The cast is top-notch throughout. As Rafael, Wesley Guimarães takes the stage with a marvelous light-stepping force, wielding a knife and wisecracks with aplomb. The object of his desire, Letitia (Cyndii Johnson), is alternately lulled and repelled by his confident overtures and sweet talk. Will the two ever get it on? And Louis Reyes McWilliams, in a difficult role, makes Jason an excellent foil: he is the new guy, a bit of a dunderhead who is compelled to think out his moves if he is going to keep his job in a pecking order that could be scrambled up at any moment.

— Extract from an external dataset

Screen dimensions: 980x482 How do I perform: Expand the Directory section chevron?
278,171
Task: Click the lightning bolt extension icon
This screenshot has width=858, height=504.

If Nottage can be accused of a fault in this play it is not standing outside of her characters, letting them take on an independent life. Occasionally, one senses the dramatist’s polished voice infusing itself into the action, running interference. This generates some dramatic inconsistency: there is a clash between her command of language — it is a recognizably cultivated pitch — and her characters’ traffic in rough-hewn banter. That said, there is the converse issue: her characters lob a multitude of f-bombs throughout. She might consider trimming the use of these (and other vulgarities). The excess profane verbiage becomes numbing, dulling our awareness of the dramatic tension and the characters’ frustrations.

That noted, the HTC’s co-production is spirited and sassy. You might not want to order a sandwich at Clyde’s. But you will want to stay to watch the show.